From the 2020 Joint Annual Meeting (June 30, 2020)
Presented by Linda Hasadsri, MD, PhD
This case highlights two ongoing issues faced by both laboratory geneticists and clinicians involved in the diagnosis of inborn errors of metabolism. Namely, when is there sufficient evidence to classify a VUS as a mutation, and how many patients are potentially missed or misdiagnosed by current methods for newborn screening?

At the conclusion of this presentation, participants will be able to:

  1. Summarize the differences between derivatized vs. underivatized tandem mass spectrometry
  2. Identify biochemical laboratory findings in malonic aciduria
  3. Describe methods that can be used to prove the pathogenicity of a newly discovered genetic variant

This recorded presentation is P.A.C.E. ® accredited.
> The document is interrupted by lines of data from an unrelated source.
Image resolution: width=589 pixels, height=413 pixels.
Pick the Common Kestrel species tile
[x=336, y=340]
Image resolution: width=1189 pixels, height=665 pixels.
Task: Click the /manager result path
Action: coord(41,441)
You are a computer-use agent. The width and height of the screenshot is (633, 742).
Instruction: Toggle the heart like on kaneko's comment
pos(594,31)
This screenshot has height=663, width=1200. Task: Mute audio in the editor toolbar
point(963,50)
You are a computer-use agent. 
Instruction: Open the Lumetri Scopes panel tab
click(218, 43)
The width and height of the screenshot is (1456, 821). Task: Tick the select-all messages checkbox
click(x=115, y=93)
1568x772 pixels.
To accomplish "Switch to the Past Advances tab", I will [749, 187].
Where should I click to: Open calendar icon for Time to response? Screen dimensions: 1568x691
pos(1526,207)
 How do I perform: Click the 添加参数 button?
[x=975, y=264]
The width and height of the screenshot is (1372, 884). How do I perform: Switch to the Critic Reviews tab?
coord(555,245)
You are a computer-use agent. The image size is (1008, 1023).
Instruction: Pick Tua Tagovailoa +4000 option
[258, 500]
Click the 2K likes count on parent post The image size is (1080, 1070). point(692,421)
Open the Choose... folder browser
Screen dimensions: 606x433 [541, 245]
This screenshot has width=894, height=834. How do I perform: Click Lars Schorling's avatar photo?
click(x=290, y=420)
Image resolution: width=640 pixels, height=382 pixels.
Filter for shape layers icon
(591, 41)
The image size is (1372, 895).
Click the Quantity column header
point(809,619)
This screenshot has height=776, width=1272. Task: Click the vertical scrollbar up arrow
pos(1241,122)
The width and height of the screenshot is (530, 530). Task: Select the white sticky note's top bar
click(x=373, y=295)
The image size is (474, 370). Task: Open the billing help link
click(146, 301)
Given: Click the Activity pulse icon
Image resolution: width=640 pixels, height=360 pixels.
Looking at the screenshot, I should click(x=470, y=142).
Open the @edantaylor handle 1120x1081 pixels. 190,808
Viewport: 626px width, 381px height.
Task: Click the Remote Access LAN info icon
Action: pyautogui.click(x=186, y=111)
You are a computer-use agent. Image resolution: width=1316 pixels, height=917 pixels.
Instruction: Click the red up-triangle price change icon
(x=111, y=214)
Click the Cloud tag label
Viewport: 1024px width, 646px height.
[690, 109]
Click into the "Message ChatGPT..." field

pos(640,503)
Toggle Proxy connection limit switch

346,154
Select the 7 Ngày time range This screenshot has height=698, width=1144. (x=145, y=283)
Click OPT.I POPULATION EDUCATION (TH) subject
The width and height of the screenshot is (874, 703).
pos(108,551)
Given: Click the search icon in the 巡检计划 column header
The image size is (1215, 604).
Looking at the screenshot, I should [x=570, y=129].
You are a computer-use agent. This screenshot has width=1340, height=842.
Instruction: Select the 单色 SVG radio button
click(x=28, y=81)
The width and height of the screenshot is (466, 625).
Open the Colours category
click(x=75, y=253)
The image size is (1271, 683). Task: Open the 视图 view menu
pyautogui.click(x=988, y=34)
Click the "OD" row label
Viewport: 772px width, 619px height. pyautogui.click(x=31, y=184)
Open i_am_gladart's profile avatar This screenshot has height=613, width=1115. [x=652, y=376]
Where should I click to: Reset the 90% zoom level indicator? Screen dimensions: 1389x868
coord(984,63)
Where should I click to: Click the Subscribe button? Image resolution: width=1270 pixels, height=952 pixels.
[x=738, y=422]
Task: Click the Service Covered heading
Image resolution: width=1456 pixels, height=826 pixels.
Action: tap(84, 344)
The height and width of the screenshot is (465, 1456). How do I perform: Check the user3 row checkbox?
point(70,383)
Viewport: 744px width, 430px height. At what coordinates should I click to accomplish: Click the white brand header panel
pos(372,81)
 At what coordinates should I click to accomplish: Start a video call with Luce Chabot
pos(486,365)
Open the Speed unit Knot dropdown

The instruction level for this activity is Intermediate. One (1) P.A.C.E. ® contact hour and one (1) Florida credit hour in the area of Cytogenetics/Molecular Biology will be awarded to participants. ASCLS P.A.C.E.® is accepted by the ASCP/ASCLS/AGT Board of Certification and all states, including Florida and California, as an approved provider of continuing education for recertification and licensure. ASCLS is an approved provider with CE Broker for Florida licensees.

This intermediate-level program is appropriate for laboratory professionals working in clinical, public health and academic settings.